Jilmar Ramos-Gomez, a Marine lance corporal and tank crewman born in Grand Rapids, Michigan, was detained by ICE and set for deportation despite his lawyer saying that his proof of citizenship, veteran’s birth certificate, and Social Security information were readily available.
“I was shocked,” attorney Richard Kessler told The Post. “Everybody knows that Jilmar is a U.S. citizen and a Marines vet.”
“I immediately called ICE and shouted at them,” he said. “And they called me back and said, kind of, ‘Oops, yeah, come and get him.’ They didn’t say, ‘Our bad,’ but kind of implied that.”
Ramos-Gomez served in the Marines between 2011 and 2014, earning a National Defense Service Medal, a Global War on Terrorism Service Medal, an Afghanistan Campaign Medal, and a combat action ribbon.
In November, he was arrested on arson and property destruction charges after he set a fire at a hospital. He pleaded guilty to a misdemeanor trespassing charge instead and was ordered to be released in December. Instead, his mother learned he had been taken to an immigration detention facility.
“At that point, the Kent County Sheriff’s Department should have immediately released Mr. Ramos-Gomez,” the ACLU said in a statement. “Instead, the Sheriff’s Department worked with ICE agents to enable his transfer to an immigration detention center in Calhoun County to start the deportation process. … It is unclear how that was possible or why the jail believed it should hand Mr. Ramos-Gomez over to ICE, rather than release him as required by the court order."
The group said Ramos-Gomez was subject to an ICE detainer.
He was held at the facility for nearly two weeks before Kessler was able to get him released.
ICE accused of racial profiling:
Kessler told The Post that he believes ICE met with Ramos-Gomez at the jail. The agency said that the veteran “repeatedly claimed to be a foreign citizen unlawfully present in the United States.”
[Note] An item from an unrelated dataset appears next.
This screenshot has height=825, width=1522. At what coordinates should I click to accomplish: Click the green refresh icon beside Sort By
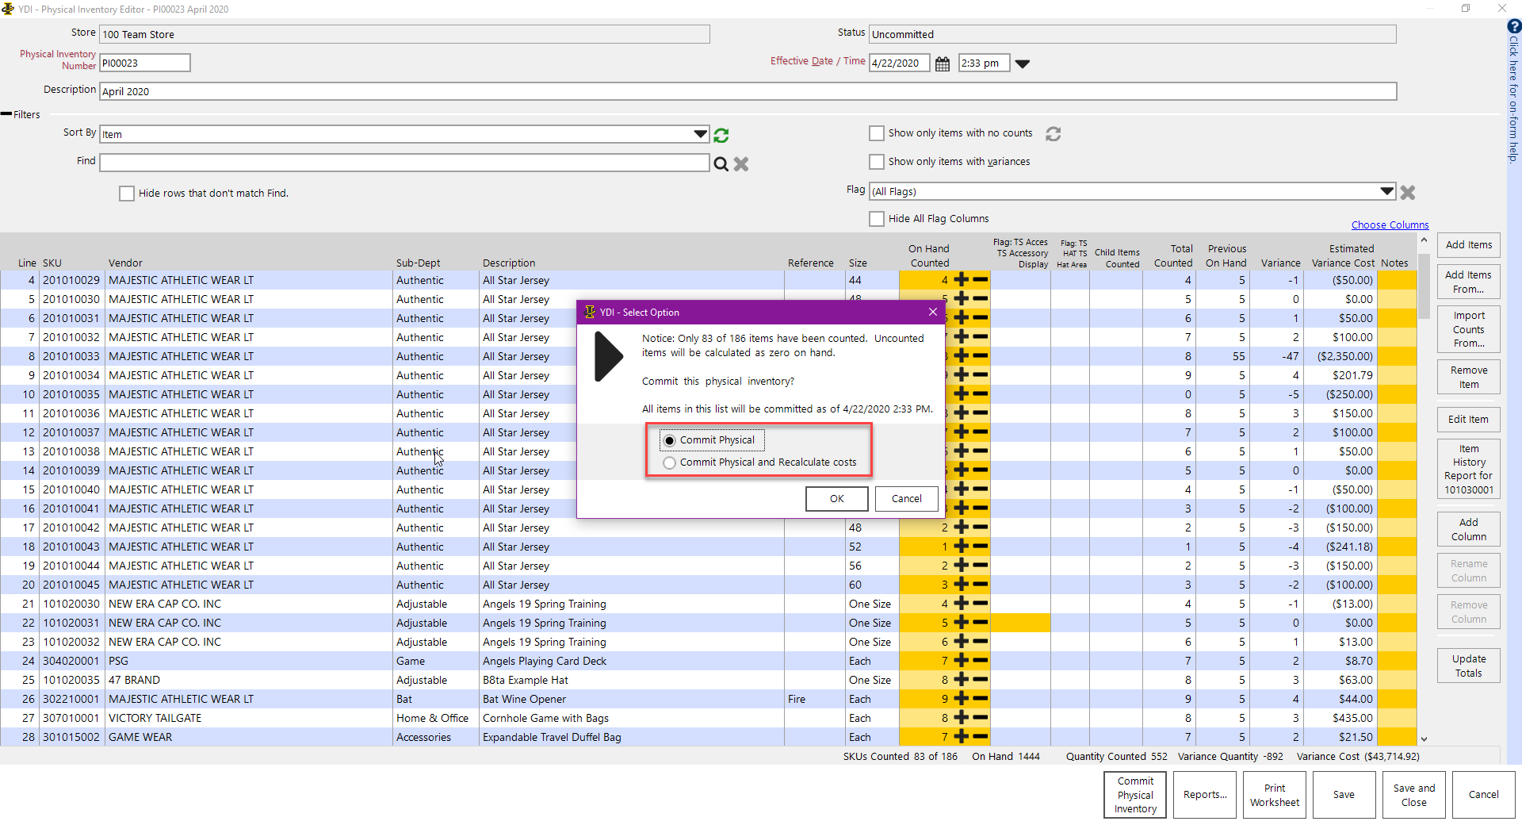point(721,136)
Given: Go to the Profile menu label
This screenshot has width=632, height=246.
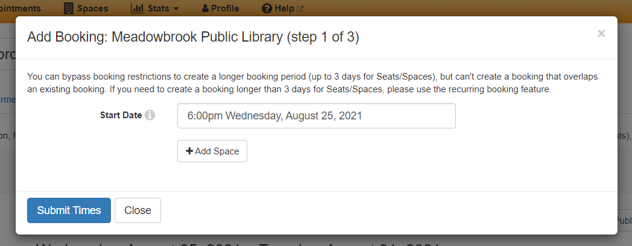Looking at the screenshot, I should tap(225, 8).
But Kessler said that doesn’t explain why they wanted to talk to him in the first place or why they didn’t bother to verify his information.
“I think it’s racial stereotyping,” Kessler said. “And it should have been evident that he had pretty significant mental- health issues.”
Ramos-Gomez among countless veterans with PTSD:
According to the ACLU, Ramos-Gomez returned from Afghanistan suffering from “severe effects of post-traumatic stress disorder.”
“His family reports that he is focused on returning for his marine brothers in Afghanistan,” the ACLU said in a statement. “He has episodes where he disappears and when he is found again, he often has no recollection of where he has been.”
According to the Department of Veterans Affairs, more than 20 percent of Marine veterans who were deployed to Iraq or Afghanistan suffer from PTSD.